Saturday, December 11, 2004

Securely Confused

"You boys be careful out here tonight. I bought me a wetback last night. Gave him a blanket and a rifle so he could sleep in the barn and maybe shoot a rabbit to eat. I even gave 'em a six pack of Pearl beer... Hell, I wouldn't pour Pearl on a fire."

That is a quote I won't ever forget. I was a junior in high school and sitting around a campfire with some friends. One of my friends was what we considered "rich" and his family had a farm in Hamilton, Texas (120 miles south of Dallas) where we occasionally would go on weekends. We called it camping although it was actually something closer to binge drinking and drug abuse in the woods. At least we didn't venture off the farm...we explored the land, our minds, and our blood alcohol limits, but we never ventured into the "city" of Hamilton.

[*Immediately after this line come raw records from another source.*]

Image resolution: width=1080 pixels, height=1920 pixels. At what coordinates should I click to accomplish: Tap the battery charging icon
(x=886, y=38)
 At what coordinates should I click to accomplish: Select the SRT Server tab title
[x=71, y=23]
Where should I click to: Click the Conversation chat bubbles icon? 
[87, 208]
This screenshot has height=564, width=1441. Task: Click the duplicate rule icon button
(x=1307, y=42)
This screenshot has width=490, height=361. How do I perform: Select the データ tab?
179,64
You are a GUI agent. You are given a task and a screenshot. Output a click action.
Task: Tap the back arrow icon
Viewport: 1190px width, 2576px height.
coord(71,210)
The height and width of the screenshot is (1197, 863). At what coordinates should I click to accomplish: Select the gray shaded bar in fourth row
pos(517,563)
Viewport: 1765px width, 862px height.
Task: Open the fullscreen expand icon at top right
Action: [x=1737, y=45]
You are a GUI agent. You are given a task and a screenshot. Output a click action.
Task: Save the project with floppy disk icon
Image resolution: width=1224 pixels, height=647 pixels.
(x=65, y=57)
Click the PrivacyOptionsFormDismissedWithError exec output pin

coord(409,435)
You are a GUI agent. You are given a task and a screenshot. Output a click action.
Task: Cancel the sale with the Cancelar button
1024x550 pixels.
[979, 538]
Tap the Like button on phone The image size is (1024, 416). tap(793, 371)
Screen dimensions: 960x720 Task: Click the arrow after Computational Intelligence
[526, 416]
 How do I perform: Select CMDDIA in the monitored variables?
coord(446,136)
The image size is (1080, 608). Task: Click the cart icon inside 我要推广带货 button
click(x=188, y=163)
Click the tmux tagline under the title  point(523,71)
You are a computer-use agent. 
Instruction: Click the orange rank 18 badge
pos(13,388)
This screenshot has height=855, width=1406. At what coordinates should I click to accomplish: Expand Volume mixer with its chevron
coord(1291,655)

We couldn't harm anyone but ourselves through our stupidity.

The farm was sharecropped. A caretaker lived on half of the property and grew crops which he sold in return for tending to the rest of the land which contained our cabin retreat. I only met that caretaker once...the night he came up to our campfire and said the words I quoted above.

I remember being stunned on so many levels. Here was a man who was telling me he had "bought" a human being, whom he was laughingly treating inhumanely.

I was stunned because my friends laughed too.

The caretaker was boasting...in a way making the claim that he was better than some "wetback."

Ironically, my friend who owned the farm thought he was better than that sharecropper and openly mocked him as soon as he was out of earshot. I fear I probably laughed right along with him.

None of those value judgments were true much less justified...with the possible exception of the merits of Pearl beer.

The weekend passed and I never saw the illegal alien who had been "bought" although I admit keeping a wary eye out fearing someone desperate enough to be "sold" might be capable of any number of things especially when given a rifle and Pearl beer.

As the years have gone by I've met many a person with attitudes like that sharecropper. I have also known lots of people who have hired undocumented workers. That is so common in this part of Texas you'd have to be blind not to see it. In fact Amy and I could have been guilty of much the same thing. We had a young woman working for us as a housekeeper for several years. I wasn't entirely certain of her legal status. Not too long ago she bought a home around the corner from us. She's a U.S. citizen, recently married, finishing up college and she and her husband had a baby a while back...but in truth, for all I knew initially, she could have been an "illegal." I didn't ask and I paid her in cash.

All of this comes to my mind today because I awoke to the end of a news story on TV saying that the President's choice for Homeland Security Czar was withdrawing his nomination. I was somewhat familiar with Bernie Kerik already, and when he was nominated I was sort of pleased. A tough talking, born from a hooker, street cop who had battled demons all his life and risen above them. He seemed like the type of guy I would like protecting me from real life demons. I also wondered if someone like him could pass muster amid the often beyond partisan evil political scrutiny that comes with such an appointment. I have seen that process destroy men...good men.

When I found out Bernie Kerik was withdrawing his nomination because he apparently hired an illegal alien to watch his kids my first thought was "that's silly" and I was a little angry.

I still think it is silly really.

Our country will lose the services of someone who might very well have brought a fresh, non-Washington tainted, viewpoint to a very important job because of a "nanny-gate" scandal.

However part of me also thought of that sharecropper I met in high school. I don't mean to equate Bernie Kerik with that racist. Kerik apparently hired a nanny "off the books"....the other guy thought he "bought" a man. There is no real comparison.

Yet, I must admit I'm a little divided now in how I'm thinking about the whole episode.

Being in charge of our homeland security means more to me than protecting borders and buildings...we are guarding values too...and perhaps even small lapses, those of which we could all be guilty, should be treated like big threats these days.